── ENTRIES SUPPLIED ──
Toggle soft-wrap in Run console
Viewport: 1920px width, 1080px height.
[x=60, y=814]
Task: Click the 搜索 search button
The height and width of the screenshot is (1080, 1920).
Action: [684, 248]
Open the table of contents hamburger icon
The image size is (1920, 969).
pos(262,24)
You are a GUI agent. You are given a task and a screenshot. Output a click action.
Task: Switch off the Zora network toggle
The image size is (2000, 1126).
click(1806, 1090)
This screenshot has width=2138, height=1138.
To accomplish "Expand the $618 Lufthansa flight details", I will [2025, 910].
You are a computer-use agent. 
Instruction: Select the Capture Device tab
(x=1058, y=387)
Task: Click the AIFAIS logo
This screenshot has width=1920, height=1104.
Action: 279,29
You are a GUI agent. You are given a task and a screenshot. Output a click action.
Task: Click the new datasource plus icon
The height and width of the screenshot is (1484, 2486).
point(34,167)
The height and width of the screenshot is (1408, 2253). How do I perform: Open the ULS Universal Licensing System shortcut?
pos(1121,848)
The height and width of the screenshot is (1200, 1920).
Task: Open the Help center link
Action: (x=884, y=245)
───
**EXERCISE DETAILS:**
From the entries above, give again exactly the lines running from the line with "The height and width of the screenshot is (1080, 1920)." to the line with "This screenshot has width=2138, height=1138."; include both of those lines.

**REPLY:**
The height and width of the screenshot is (1080, 1920).
Action: [684, 248]
Open the table of contents hamburger icon
The image size is (1920, 969).
pos(262,24)
You are a GUI agent. You are given a task and a screenshot. Output a click action.
Task: Switch off the Zora network toggle
The image size is (2000, 1126).
click(1806, 1090)
This screenshot has width=2138, height=1138.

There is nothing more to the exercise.